I dug into this a bit today, and found that I can reproduce the failure
reliably by adding a short delay in the right place, as attached.

However, after studying the test awhile I have to admit that I do not
understand why all these failures look the same, because it seems to
me that this test is a house of cards.  It *repeatedly* expects that
issuing a command to session X will result in session Y reporting
some notice before X's command terminates, even though X's command will
never meet the conditions for isolationtester to think it's blocked.
AFAICS that is nothing but wishful thinking.  Why is it that only one of
those places has failed so far?

            regards, tom lane

diff --git a/src/test/isolation/specs/insert-conflict-specconflict.spec
b/src/test/isolation/specs/insert-conflict-specconflict.spec
index 6028397491..92459047b6 100644
--- a/src/test/isolation/specs/insert-conflict-specconflict.spec
+++ b/src/test/isolation/specs/insert-conflict-specconflict.spec
@@ -28,6 +28,7 @@ setup
         RAISE NOTICE 'blurt_and_lock_4() called for % in session %', $1, current_setting('spec.session')::int;
         RAISE NOTICE 'acquiring advisory lock on 4';
         PERFORM pg_advisory_xact_lock(current_setting('spec.session')::int, 4);
+        PERFORM pg_sleep(0.1);
     RETURN $1;
     END;$$;

Re: Continuing instability in insert-conflict-specconflict test

From

Andres Freund

Date:

24 August 2020, 20:42:35

Hi,

On 2020-08-23 22:53:18 -0400, Tom Lane wrote:
> We've seen repeated failures in the tests added by commit 43e084197:
> ...
> I dug into this a bit today, and found that I can reproduce the failure
> reliably by adding a short delay in the right place, as attached.
> 
> However, after studying the test awhile I have to admit that I do not
> understand why all these failures look the same, because it seems to
> me that this test is a house of cards.  It *repeatedly* expects that
> issuing a command to session X will result in session Y reporting
> some notice before X's command terminates, even though X's command will
> never meet the conditions for isolationtester to think it's blocked.
>
> AFAICS that is nothing but wishful thinking.  Why is it that only one of
> those places has failed so far?

Are there really that many places expecting that? I've not gone through
this again exhaustively by any means, but most places seem to print
something only before waiting for a lock.
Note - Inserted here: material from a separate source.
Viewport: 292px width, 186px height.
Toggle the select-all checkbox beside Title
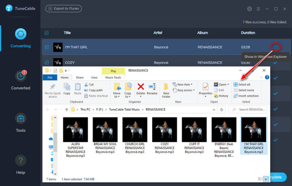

This test is really hairy, which isn't great. But until we have a proper
framework for controlling server side execution, I am not sure how we
better can achieve test coverage for this stuff. And there've been bugs,
so it's worth testing.

Greetings,

Andres Freund

Re: Continuing instability in insert-conflict-specconflict test

From

Andres Freund

Date:

24 August 2020, 21:21:27

On 2020-08-24 13:42:35 -0700, Andres Freund wrote:
> Hi,
> 
> On 2020-08-23 22:53:18 -0400, Tom Lane wrote:
> > We've seen repeated failures in the tests added by commit 43e084197:
> > ...
> > I dug into this a bit today, and found that I can reproduce the failure
> > reliably by adding a short delay in the right place, as attached.
> > 
> > However, after studying the test awhile I have to admit that I do not
> > understand why all these failures look the same, because it seems to
> > me that this test is a house of cards.  It *repeatedly* expects that
> > issuing a command to session X will result in session Y reporting
> > some notice before X's command terminates, even though X's command will
> > never meet the conditions for isolationtester to think it's blocked.
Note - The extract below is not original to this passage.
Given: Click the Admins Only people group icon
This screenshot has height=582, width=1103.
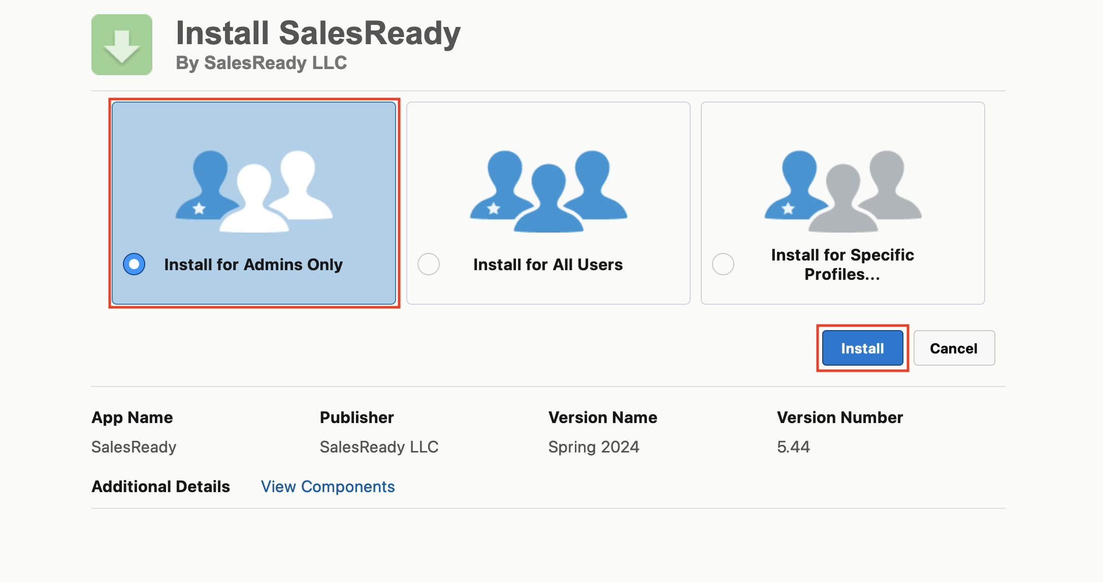Looking at the screenshot, I should (x=254, y=191).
> > AFAICS that is nothing but wishful thinking.  Why is it that only one of
> > those places has failed so far?
> 
> Are there really that many places expecting that? I've not gone through
> this again exhaustively by any means, but most places seem to print
> something only before waiting for a lock.

ISTM the issue at hand isn't so much that X expects something to be
printed by Y before it terminates, but that it expects the next step to
not be executed before Y unlocks. If I understand the wrong output
correctly, what happens is that "controller_print_speculative_locks" is
executed, even though s1 hasn't yet acquired the next lock. Note how the
+s1: NOTICE:  blurt_and_lock_123() called for k1 in session 1
+s1: NOTICE:  acquiring advisory lock on 2
is *after* "step controller_print_speculative_locks", not just after
"step s2_upsert: <... completed>"

To be clear, there'd still be an issue about whether the NOTICE is
printed before/after the "s2_upsert: <... completed>", but it looks to
me the issue is bigger than that.  It's easy enough to add another wait
in s2_upsert, but that doesn't help if the entire scheduling just
continues regardless of there not really being a waiter.
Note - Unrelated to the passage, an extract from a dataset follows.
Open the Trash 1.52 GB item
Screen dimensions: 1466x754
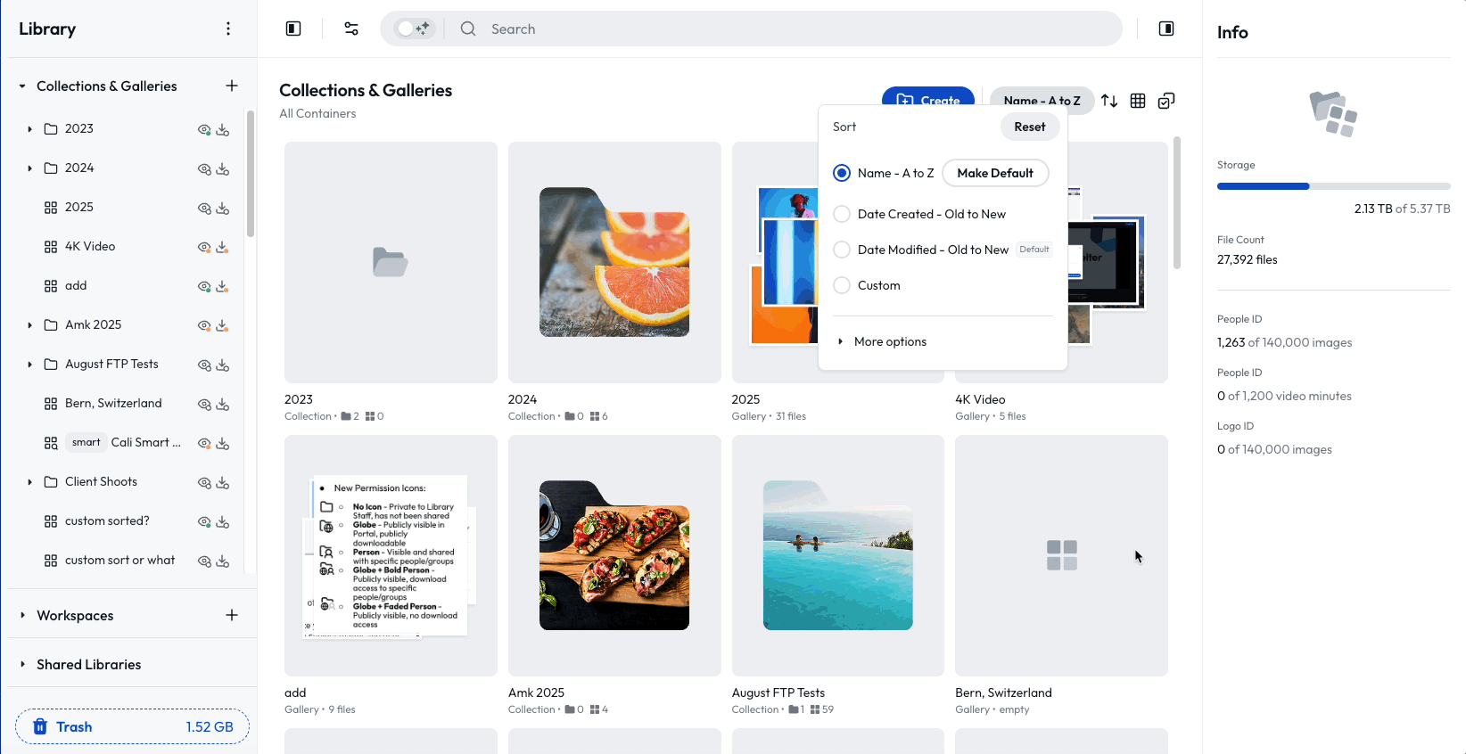[132, 726]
Am I missing something here?

Greetings,

Andres Freund

Re: Continuing instability in insert-conflict-specconflict test

From

Tom Lane

Date:

25 August 2020, 01:34:51

Andres Freund <andres@anarazel.de> writes:
> ISTM the issue at hand isn't so much that X expects something to be
> printed by Y before it terminates, but that it expects the next step to
> not be executed before Y unlocks. If I understand the wrong output
> correctly, what happens is that "controller_print_speculative_locks" is
> executed, even though s1 hasn't yet acquired the next lock.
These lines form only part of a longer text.